This guide describes the Census 2018 datasets in the IDI. It covers the structure of the data, how it differs from the 2013 Census, issues with the data particularly relating to the mitigation strategies used to account for the low response rate at the 2018 Census, and the advantages and disadvantages of the 2018 Census data for research and analysis.
- Census 2018 data differs from previous census data in some important ways:
- It contains much more imputation than previous censuses. Administrative data has been used to impute missing variables and also to impute entire records (people).
- Individuals have been repatriated to their household of usual residence.
- There are new variables and also variables that have been dropped from previous censuses.
- Detailed reports are available on the methodologies used in the 2018 Census and on the quality of different census variables.
- Code and methods used for previous censuses may not work with 2018 data.
- The 2018 census is considerably more complex than previous censuses and analysts should familiarise themselves with the methodology and quality evaluations before using Census 2018 data.
The New Zealand Census provides an official count of how many people and dwellings there are in the country at a set point in time. It also provides detailed social, cultural and socio-economic information about the total New Zealand population and key groups in the population. Censuses in New Zealand have been undertaken every five years since 1851, with a few exceptions. The most recent exception was the 2011 Census being delayed until 2013 because of the Christchurch earthquakes.
Datasets from two censuses are in the IDI: the 2013 Census datasets were added in the October 2015 refresh (20151012), and 2018 Census data was added in the January 2020 refresh (20200120). Standalone (i.e., not linked to IDI) census datasets are also available within the Datalab. Stats NZ has also linked historical censuses together into a longitudinal census dataset, and this is available to researchers outside the IDI. Interested users should contact Stats NZ for access to these additional datasets.
What 2018 Census data can I find in the IDI?
There are five 2018 Census data tables in the IDI:
- The individual table <cen_clean.census_individual_2018>
contains demographic data on all New Zealand inhabitants; it also includes cultural affiliation, occupation, health, and education variables.
- The family table <cen_clean.census_family_2018>
contains data on family composition, family income, and income sources.
- The extended family table <cen_clean.census_ext_family_2018>
contains data on extended family type and income.
- The household table <cen_clean.census_household_2018>
contains data on household composition and household income.
- The dwelling table <cen_clean.census_dwelling_2018>
provides details on bedroom count, housing quality measures, and amenities.
Further information on 2018 Census data structure and variables can be found at https://www.stats.govt.nz/assets/Uploads/Methods/2018-Census-data-user-guide/2018-census-data-user-guide.pdf.
Differences between 2013 and 2018 Census data
2018 Census data differs from 2013 Census data in some important ways. There was more imputation, people were repatriated to their usual residence, new variables were available, and old variables were no longer available.

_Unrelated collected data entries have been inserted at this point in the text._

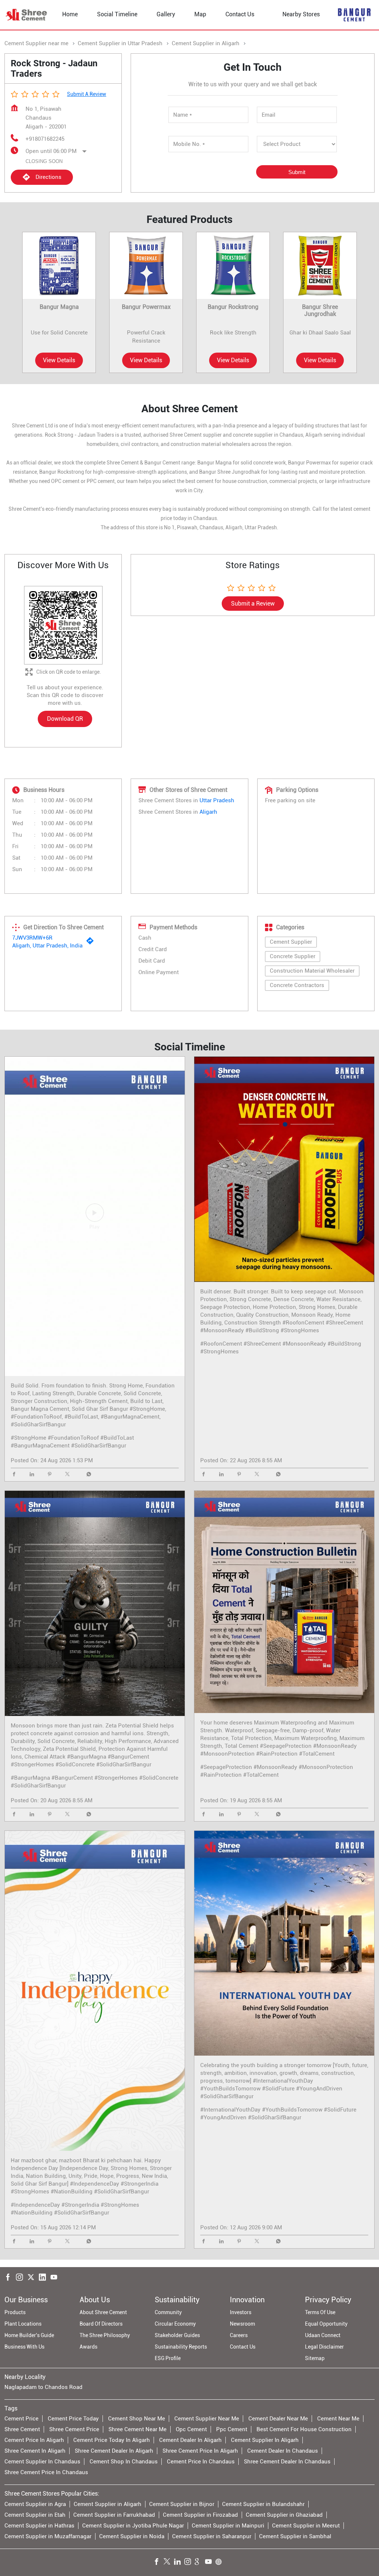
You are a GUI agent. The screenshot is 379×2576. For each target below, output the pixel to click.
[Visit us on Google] (200, 2562)
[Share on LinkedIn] (33, 1475)
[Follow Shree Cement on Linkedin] (179, 2562)
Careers (239, 2335)
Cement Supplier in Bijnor (181, 2504)
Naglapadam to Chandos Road (43, 2387)
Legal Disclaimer (324, 2347)
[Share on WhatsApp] (87, 1475)
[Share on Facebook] (16, 1475)
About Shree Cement (103, 2312)
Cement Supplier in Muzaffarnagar (47, 2536)
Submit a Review (86, 94)
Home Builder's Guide (29, 2335)
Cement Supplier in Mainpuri (228, 2525)
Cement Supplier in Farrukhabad (114, 2515)
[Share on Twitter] (69, 1475)
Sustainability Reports (181, 2347)
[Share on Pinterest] (51, 1475)
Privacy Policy (328, 2299)
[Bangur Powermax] (146, 265)
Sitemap (315, 2358)
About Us (95, 2299)
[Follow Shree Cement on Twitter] (169, 2562)
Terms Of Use (320, 2312)
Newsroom (242, 2324)
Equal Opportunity (326, 2324)
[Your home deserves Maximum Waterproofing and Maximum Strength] (284, 1602)
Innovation (247, 2299)
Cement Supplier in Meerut (306, 2525)
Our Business (26, 2299)
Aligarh (208, 812)
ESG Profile (168, 2358)
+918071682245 (45, 139)
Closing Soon (44, 161)
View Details (59, 360)
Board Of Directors (101, 2324)
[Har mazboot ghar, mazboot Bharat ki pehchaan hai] (95, 1991)
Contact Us (242, 2347)
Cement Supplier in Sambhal (295, 2536)
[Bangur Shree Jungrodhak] (320, 265)
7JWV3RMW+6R (32, 937)
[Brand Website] (220, 2562)
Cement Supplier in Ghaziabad (284, 2515)
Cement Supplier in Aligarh (107, 2504)
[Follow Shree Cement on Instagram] (189, 2562)
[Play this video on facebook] (94, 1216)
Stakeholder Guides (177, 2335)
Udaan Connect (323, 2335)
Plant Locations (22, 2324)
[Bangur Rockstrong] (233, 265)
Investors (240, 2312)
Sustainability (177, 2299)
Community (168, 2312)
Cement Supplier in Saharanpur (211, 2536)
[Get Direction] (91, 942)
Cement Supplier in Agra (35, 2504)
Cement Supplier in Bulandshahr (263, 2504)
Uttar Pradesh (216, 800)
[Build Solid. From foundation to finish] (95, 1216)
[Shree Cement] (26, 15)
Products (15, 2312)
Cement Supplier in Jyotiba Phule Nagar (133, 2525)
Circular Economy (175, 2324)
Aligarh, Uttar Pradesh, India (47, 945)
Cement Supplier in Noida (131, 2536)
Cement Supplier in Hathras (39, 2525)
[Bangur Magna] (59, 265)
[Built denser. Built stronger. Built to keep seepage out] (284, 1169)
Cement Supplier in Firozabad (200, 2515)
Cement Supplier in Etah (35, 2515)
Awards (88, 2347)
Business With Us (24, 2347)
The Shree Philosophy (105, 2335)
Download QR (65, 718)
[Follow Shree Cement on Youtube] (210, 2562)
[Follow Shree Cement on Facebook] (158, 2562)
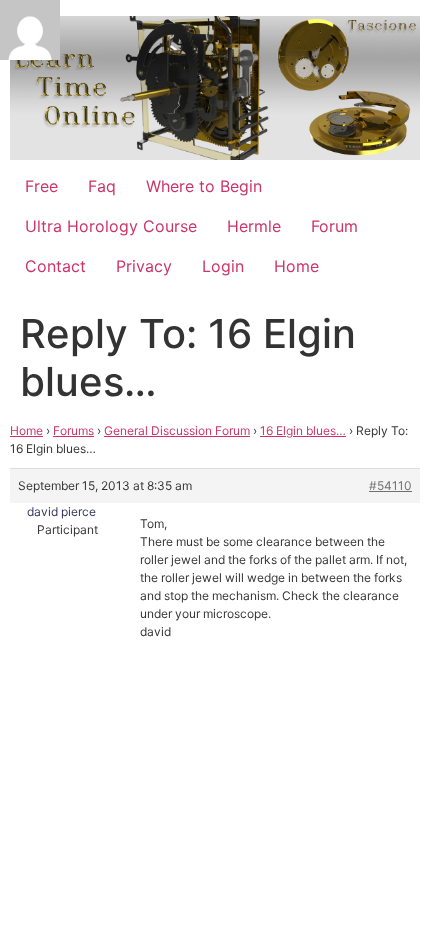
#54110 (390, 485)
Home (296, 266)
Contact (55, 266)
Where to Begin (204, 186)
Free (41, 186)
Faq (102, 186)
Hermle (254, 226)
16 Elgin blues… (303, 430)
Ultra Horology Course (111, 226)
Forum (334, 226)
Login (223, 266)
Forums (73, 430)
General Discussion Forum (177, 430)
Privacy (144, 266)
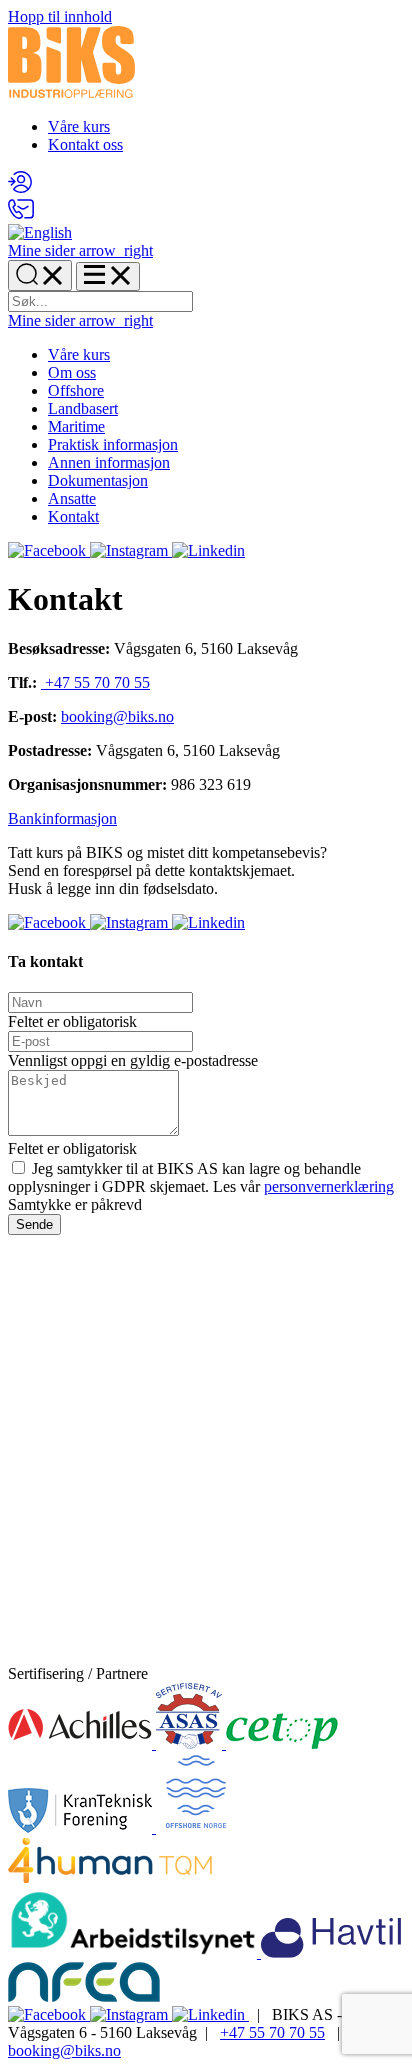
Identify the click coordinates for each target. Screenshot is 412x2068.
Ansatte (72, 498)
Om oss (72, 372)
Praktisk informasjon (113, 444)
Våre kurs (79, 126)
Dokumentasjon (98, 480)
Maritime (76, 426)
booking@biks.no (117, 716)
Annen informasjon (109, 462)
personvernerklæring (329, 1186)
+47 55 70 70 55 (95, 682)
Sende (34, 1224)
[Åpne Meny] (108, 276)
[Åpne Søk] (40, 275)
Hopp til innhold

A range of factors (for a summary see Jack and Graziadei, 2019) meant that the 2018 Census had a much lower response rate than previous censuses. More than 16% of New Zealand residents did not complete a questionnaire for the 2018 Census, compared to less than 8% in the 2013 Census, and non-completion was much higher for Māori and Pacific New Zealanders (2018 Census External Data Quality Panel, 2019a; p10). In response, Stats NZ initiated a large-scale mitigation project that involved the use of alternative data sources to fill the gaps, including data:
- from administrative tables in the IDI;
- from the 2013 Census; and
- imputed from a near neighbour (i.e., copied from the completed 2018 Census form of an individual with similar characteristics to the individual with missing data).
These data were used for two major types of imputation: item imputation (filling in missing responses from someone who filled out a census form but missed some questions) and record imputation (creating entire records for people who did not respond to the census).
Previous censuses have used minimal imputation, typically just item imputation for missing age, sex, usual resident status (for those away on census night), labour force status, and Māori descent (electoral). The large scale imputation used in the 2018 Census is unprecedented in New Zealand and has important implications for research using Census 2018 data. These are described in the ‘challenges’ section below.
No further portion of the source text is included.